• [Direction] Reproduce the records below, swapping every occurrence of "search magnifier icon" for "magnifying glass icon" and leaving everything else unchanged.

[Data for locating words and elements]
........
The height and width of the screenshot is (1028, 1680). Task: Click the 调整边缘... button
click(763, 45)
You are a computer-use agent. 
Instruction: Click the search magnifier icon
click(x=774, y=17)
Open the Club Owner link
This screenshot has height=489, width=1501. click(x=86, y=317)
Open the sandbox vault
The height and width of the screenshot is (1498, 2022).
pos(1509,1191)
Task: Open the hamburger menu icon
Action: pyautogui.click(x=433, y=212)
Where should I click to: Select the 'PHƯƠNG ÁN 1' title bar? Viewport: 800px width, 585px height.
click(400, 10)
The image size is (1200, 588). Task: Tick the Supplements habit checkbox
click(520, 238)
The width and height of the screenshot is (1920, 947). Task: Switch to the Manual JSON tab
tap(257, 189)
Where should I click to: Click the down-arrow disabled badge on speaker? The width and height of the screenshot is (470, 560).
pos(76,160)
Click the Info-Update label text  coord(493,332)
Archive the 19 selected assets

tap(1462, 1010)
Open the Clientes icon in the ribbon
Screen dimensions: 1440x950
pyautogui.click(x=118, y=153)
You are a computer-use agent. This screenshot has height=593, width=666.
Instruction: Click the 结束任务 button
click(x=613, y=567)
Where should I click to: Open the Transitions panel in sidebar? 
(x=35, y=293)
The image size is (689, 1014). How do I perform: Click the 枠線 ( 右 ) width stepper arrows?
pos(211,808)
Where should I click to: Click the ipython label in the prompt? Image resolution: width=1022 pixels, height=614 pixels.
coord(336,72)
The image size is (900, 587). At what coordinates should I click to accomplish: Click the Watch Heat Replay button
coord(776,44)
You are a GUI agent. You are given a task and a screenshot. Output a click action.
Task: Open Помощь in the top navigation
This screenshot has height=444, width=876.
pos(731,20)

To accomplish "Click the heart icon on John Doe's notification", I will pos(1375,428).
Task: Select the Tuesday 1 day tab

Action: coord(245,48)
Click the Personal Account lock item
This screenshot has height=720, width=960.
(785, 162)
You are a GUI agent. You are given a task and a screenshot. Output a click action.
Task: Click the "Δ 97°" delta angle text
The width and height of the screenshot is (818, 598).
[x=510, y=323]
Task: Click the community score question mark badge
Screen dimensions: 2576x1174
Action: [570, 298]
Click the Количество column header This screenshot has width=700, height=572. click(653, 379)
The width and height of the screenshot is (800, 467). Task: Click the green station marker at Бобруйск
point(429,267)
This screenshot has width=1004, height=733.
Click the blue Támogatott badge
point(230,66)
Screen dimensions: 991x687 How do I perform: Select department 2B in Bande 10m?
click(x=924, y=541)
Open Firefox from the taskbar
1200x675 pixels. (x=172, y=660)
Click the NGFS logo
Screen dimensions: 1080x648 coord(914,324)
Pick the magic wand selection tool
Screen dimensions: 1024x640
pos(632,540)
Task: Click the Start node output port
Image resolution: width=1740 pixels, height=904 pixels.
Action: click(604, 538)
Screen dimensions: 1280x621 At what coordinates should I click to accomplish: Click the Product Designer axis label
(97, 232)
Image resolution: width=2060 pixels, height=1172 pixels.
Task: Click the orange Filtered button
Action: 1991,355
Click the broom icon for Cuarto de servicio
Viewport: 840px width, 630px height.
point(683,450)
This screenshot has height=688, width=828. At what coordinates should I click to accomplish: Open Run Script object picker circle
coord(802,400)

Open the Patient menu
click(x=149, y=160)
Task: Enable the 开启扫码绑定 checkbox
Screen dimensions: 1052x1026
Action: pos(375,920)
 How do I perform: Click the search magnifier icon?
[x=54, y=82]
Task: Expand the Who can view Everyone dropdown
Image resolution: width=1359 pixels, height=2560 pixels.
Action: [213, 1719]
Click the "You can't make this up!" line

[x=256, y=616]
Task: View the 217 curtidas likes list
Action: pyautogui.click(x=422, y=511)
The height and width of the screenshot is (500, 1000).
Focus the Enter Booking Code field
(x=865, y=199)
........
• [Expected output]
The height and width of the screenshot is (1028, 1680). Task: Click the 调整边缘... button
click(763, 45)
You are a computer-use agent. 
Instruction: Click the magnifying glass icon
click(x=774, y=17)
Open the Club Owner link
This screenshot has height=489, width=1501. click(x=86, y=317)
Open the sandbox vault
The height and width of the screenshot is (1498, 2022).
pos(1509,1191)
Task: Open the hamburger menu icon
Action: pyautogui.click(x=433, y=212)
Where should I click to: Select the 'PHƯƠNG ÁN 1' title bar? Viewport: 800px width, 585px height.
click(400, 10)
The image size is (1200, 588). Task: Tick the Supplements habit checkbox
click(520, 238)
The width and height of the screenshot is (1920, 947). Task: Switch to the Manual JSON tab
tap(257, 189)
Where should I click to: Click the down-arrow disabled badge on speaker? The width and height of the screenshot is (470, 560).
pos(76,160)
Click the Info-Update label text  coord(493,332)
Archive the 19 selected assets

tap(1462, 1010)
Open the Clientes icon in the ribbon
Screen dimensions: 1440x950
pyautogui.click(x=118, y=153)
You are a computer-use agent. This screenshot has height=593, width=666.
Instruction: Click the 结束任务 button
click(x=613, y=567)
Where should I click to: Open the Transitions panel in sidebar? 
(x=35, y=293)
The image size is (689, 1014). How do I perform: Click the 枠線 ( 右 ) width stepper arrows?
pos(211,808)
Where should I click to: Click the ipython label in the prompt? Image resolution: width=1022 pixels, height=614 pixels.
coord(336,72)
The image size is (900, 587). At what coordinates should I click to accomplish: Click the Watch Heat Replay button
coord(776,44)
You are a GUI agent. You are given a task and a screenshot. Output a click action.
Task: Open Помощь in the top navigation
This screenshot has height=444, width=876.
pos(731,20)

To accomplish "Click the heart icon on John Doe's notification", I will pos(1375,428).
Task: Select the Tuesday 1 day tab

Action: coord(245,48)
Click the Personal Account lock item
This screenshot has height=720, width=960.
(785, 162)
You are a GUI agent. You are given a task and a screenshot. Output a click action.
Task: Click the "Δ 97°" delta angle text
The width and height of the screenshot is (818, 598).
[x=510, y=323]
Task: Click the community score question mark badge
Screen dimensions: 2576x1174
Action: [570, 298]
Click the Количество column header This screenshot has width=700, height=572. click(653, 379)
The width and height of the screenshot is (800, 467). Task: Click the green station marker at Бобруйск
point(429,267)
This screenshot has width=1004, height=733.
Click the blue Támogatott badge
point(230,66)
Screen dimensions: 991x687 How do I perform: Select department 2B in Bande 10m?
click(x=924, y=541)
Open Firefox from the taskbar
1200x675 pixels. (x=172, y=660)
Click the NGFS logo
Screen dimensions: 1080x648 coord(914,324)
Pick the magic wand selection tool
Screen dimensions: 1024x640
pos(632,540)
Task: Click the Start node output port
Image resolution: width=1740 pixels, height=904 pixels.
Action: click(604, 538)
Screen dimensions: 1280x621 At what coordinates should I click to accomplish: Click the Product Designer axis label
(97, 232)
Image resolution: width=2060 pixels, height=1172 pixels.
Task: Click the orange Filtered button
Action: 1991,355
Click the broom icon for Cuarto de servicio
Viewport: 840px width, 630px height.
point(683,450)
This screenshot has height=688, width=828. At what coordinates should I click to accomplish: Open Run Script object picker circle
coord(802,400)

Open the Patient menu
click(x=149, y=160)
Task: Enable the 开启扫码绑定 checkbox
Screen dimensions: 1052x1026
Action: pos(375,920)
 How do I perform: Click the magnifying glass icon?
[x=54, y=82]
Task: Expand the Who can view Everyone dropdown
Image resolution: width=1359 pixels, height=2560 pixels.
Action: [213, 1719]
Click the "You can't make this up!" line

[x=256, y=616]
Task: View the 217 curtidas likes list
Action: pyautogui.click(x=422, y=511)
The height and width of the screenshot is (500, 1000).
Focus the Enter Booking Code field
(x=865, y=199)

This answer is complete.